■ **WHAT THE TASK REQUIRES**:
Return each entry unchanged.

■ **SUPPLIED MATERIAL**:
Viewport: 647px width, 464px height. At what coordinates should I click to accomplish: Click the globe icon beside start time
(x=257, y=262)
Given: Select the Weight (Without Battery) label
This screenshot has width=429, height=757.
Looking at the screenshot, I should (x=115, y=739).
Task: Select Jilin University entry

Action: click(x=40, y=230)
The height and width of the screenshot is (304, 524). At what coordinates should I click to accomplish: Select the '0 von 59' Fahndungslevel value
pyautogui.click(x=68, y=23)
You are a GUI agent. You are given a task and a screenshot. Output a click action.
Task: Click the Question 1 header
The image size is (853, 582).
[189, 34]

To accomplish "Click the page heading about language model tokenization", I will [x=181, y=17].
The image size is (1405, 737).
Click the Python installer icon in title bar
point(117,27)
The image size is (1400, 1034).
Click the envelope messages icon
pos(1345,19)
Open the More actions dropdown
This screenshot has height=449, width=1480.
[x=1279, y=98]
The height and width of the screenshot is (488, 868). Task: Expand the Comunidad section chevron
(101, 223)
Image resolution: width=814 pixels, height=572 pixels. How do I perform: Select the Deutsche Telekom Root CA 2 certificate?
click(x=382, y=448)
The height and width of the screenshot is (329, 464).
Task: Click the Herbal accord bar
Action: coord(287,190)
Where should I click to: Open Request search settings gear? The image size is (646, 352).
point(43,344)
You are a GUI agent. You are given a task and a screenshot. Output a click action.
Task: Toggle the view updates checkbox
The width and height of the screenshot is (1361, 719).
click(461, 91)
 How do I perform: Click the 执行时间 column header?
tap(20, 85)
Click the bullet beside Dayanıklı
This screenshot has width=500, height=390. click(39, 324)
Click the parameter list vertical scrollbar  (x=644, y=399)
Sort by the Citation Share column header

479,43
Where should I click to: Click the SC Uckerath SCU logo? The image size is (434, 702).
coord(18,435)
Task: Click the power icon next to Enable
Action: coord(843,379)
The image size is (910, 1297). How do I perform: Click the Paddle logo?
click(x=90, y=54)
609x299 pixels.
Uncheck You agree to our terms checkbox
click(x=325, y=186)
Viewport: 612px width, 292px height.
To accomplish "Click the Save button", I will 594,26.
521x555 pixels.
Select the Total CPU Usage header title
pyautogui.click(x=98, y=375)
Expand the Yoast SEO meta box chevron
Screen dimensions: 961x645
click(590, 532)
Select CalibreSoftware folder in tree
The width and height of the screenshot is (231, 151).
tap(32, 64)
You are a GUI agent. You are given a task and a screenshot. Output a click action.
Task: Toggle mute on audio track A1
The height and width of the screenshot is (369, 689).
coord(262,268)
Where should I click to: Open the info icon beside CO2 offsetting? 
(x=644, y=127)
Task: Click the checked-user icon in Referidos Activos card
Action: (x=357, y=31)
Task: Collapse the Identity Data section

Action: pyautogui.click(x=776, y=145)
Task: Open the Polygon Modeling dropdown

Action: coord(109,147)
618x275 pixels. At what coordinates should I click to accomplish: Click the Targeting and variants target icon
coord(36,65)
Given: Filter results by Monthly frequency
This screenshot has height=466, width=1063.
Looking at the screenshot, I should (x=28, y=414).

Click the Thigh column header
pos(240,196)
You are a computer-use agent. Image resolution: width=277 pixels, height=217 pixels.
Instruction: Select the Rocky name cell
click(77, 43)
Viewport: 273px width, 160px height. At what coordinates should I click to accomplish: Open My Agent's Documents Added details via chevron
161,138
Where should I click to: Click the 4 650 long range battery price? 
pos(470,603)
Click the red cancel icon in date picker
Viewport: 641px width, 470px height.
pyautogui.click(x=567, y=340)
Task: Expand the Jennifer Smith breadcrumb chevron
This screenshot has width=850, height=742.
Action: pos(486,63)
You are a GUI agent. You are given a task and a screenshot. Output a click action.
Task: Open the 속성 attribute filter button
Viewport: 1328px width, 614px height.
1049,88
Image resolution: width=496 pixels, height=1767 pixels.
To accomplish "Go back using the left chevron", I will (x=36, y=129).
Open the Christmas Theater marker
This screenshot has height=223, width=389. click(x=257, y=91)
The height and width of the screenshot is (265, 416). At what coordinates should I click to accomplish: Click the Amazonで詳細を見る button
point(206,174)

■ **RESULT FOR THIS EXERCISE**:
Viewport: 647px width, 464px height. At what coordinates should I click to accomplish: Click the globe icon beside start time
(x=257, y=262)
Given: Select the Weight (Without Battery) label
This screenshot has width=429, height=757.
Looking at the screenshot, I should (x=115, y=739).
Task: Select Jilin University entry

Action: click(x=40, y=230)
The height and width of the screenshot is (304, 524). At what coordinates should I click to accomplish: Select the '0 von 59' Fahndungslevel value
pyautogui.click(x=68, y=23)
You are a GUI agent. You are given a task and a screenshot. Output a click action.
Task: Click the Question 1 header
The image size is (853, 582).
[189, 34]

To accomplish "Click the page heading about language model tokenization", I will [x=181, y=17].
The image size is (1405, 737).
Click the Python installer icon in title bar
point(117,27)
The image size is (1400, 1034).
Click the envelope messages icon
pos(1345,19)
Open the More actions dropdown
This screenshot has height=449, width=1480.
[x=1279, y=98]
The height and width of the screenshot is (488, 868). Task: Expand the Comunidad section chevron
(101, 223)
Image resolution: width=814 pixels, height=572 pixels. How do I perform: Select the Deutsche Telekom Root CA 2 certificate?
click(x=382, y=448)
The height and width of the screenshot is (329, 464).
Task: Click the Herbal accord bar
Action: coord(287,190)
Where should I click to: Open Request search settings gear? The image size is (646, 352).
point(43,344)
You are a GUI agent. You are given a task and a screenshot. Output a click action.
Task: Toggle the view updates checkbox
The width and height of the screenshot is (1361, 719).
click(461, 91)
 How do I perform: Click the 执行时间 column header?
tap(20, 85)
Click the bullet beside Dayanıklı
This screenshot has width=500, height=390. click(39, 324)
Click the parameter list vertical scrollbar  (x=644, y=399)
Sort by the Citation Share column header

479,43
Where should I click to: Click the SC Uckerath SCU logo? The image size is (434, 702).
coord(18,435)
Task: Click the power icon next to Enable
Action: coord(843,379)
The image size is (910, 1297). How do I perform: Click the Paddle logo?
click(x=90, y=54)
609x299 pixels.
Uncheck You agree to our terms checkbox
click(x=325, y=186)
Viewport: 612px width, 292px height.
To accomplish "Click the Save button", I will 594,26.
521x555 pixels.
Select the Total CPU Usage header title
pyautogui.click(x=98, y=375)
Expand the Yoast SEO meta box chevron
Screen dimensions: 961x645
click(590, 532)
Select CalibreSoftware folder in tree
The width and height of the screenshot is (231, 151).
tap(32, 64)
You are a GUI agent. You are given a task and a screenshot. Output a click action.
Task: Toggle mute on audio track A1
The height and width of the screenshot is (369, 689).
coord(262,268)
Where should I click to: Open the info icon beside CO2 offsetting? 
(x=644, y=127)
Task: Click the checked-user icon in Referidos Activos card
Action: (x=357, y=31)
Task: Collapse the Identity Data section

Action: pyautogui.click(x=776, y=145)
Task: Open the Polygon Modeling dropdown

Action: coord(109,147)
618x275 pixels. At what coordinates should I click to accomplish: Click the Targeting and variants target icon
coord(36,65)
Given: Filter results by Monthly frequency
This screenshot has height=466, width=1063.
Looking at the screenshot, I should (x=28, y=414).

Click the Thigh column header
pos(240,196)
You are a computer-use agent. Image resolution: width=277 pixels, height=217 pixels.
Instruction: Select the Rocky name cell
click(77, 43)
Viewport: 273px width, 160px height. At what coordinates should I click to accomplish: Open My Agent's Documents Added details via chevron
161,138
Where should I click to: Click the 4 650 long range battery price? 
pos(470,603)
Click the red cancel icon in date picker
Viewport: 641px width, 470px height.
pyautogui.click(x=567, y=340)
Task: Expand the Jennifer Smith breadcrumb chevron
This screenshot has width=850, height=742.
Action: pos(486,63)
You are a GUI agent. You are given a task and a screenshot. Output a click action.
Task: Open the 속성 attribute filter button
Viewport: 1328px width, 614px height.
1049,88
Image resolution: width=496 pixels, height=1767 pixels.
To accomplish "Go back using the left chevron", I will (x=36, y=129).
Open the Christmas Theater marker
This screenshot has height=223, width=389. click(x=257, y=91)
The height and width of the screenshot is (265, 416). At what coordinates should I click to accomplish: Click the Amazonで詳細を見る button
point(206,174)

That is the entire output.